NanTom

[Sangye]

I'm happy to hear Tom has been to JHU. Dr Seo is my Wegs doc there. Shingles sounds horrible.

[drz]

Hi!

So grateful to find this site. I will probably do most of the writing for hubbie who was diagnosed 4 years ago (shortly after retiring from a career in education) with numb foot and kidney involvement. After Cytoxen for a year, including becoming diabetic due to high prednisone, he went into remission (and no longer was diabetic)! Imuran was tried twice, but always resulted in a very high fever. Cellcept has been the drug used for several years. At one time he did so well the Rheumy almost took him off of the one pill per day. Since May 2010, he keeps having flares. He is now on 6 pills per day (max for Cellcept) and keeps having flares and can no longer get below 10 mg. prednisone without a flare, so considering Retuxamab infusions. Now we add the new diagnosis of shingles to the mix.

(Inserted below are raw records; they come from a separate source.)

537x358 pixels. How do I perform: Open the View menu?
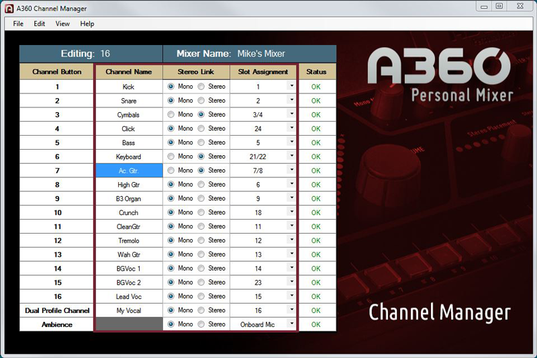62,24
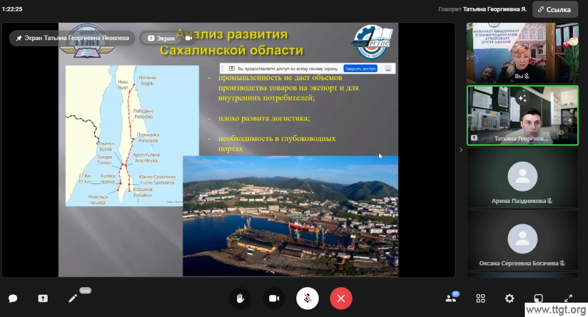Unmute the microphone
Viewport: 588px width, 317px height.
308,298
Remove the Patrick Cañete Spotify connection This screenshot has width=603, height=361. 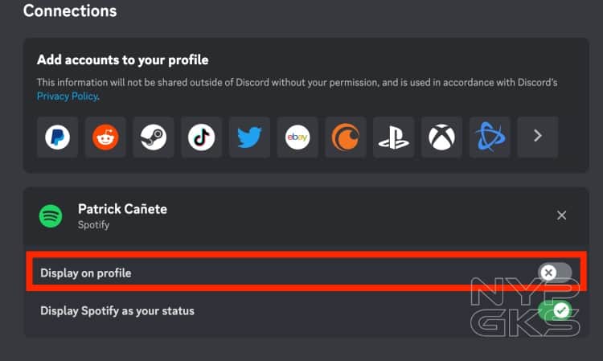pos(561,215)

We welcome any information, help or encouragement. Maybe some of our experiences could be of help to someone else. We are happy to help if we can!

Does you rheumatologist consult with another expert on Wegener's disease? Ask him about a consult with another expert on Wegener's disease. In my experience all good doctors welcome such a request and are usually relieved when a patient brings it up. A consult will either confirm the treatment is appropriate or suggest some other alternatives to explore.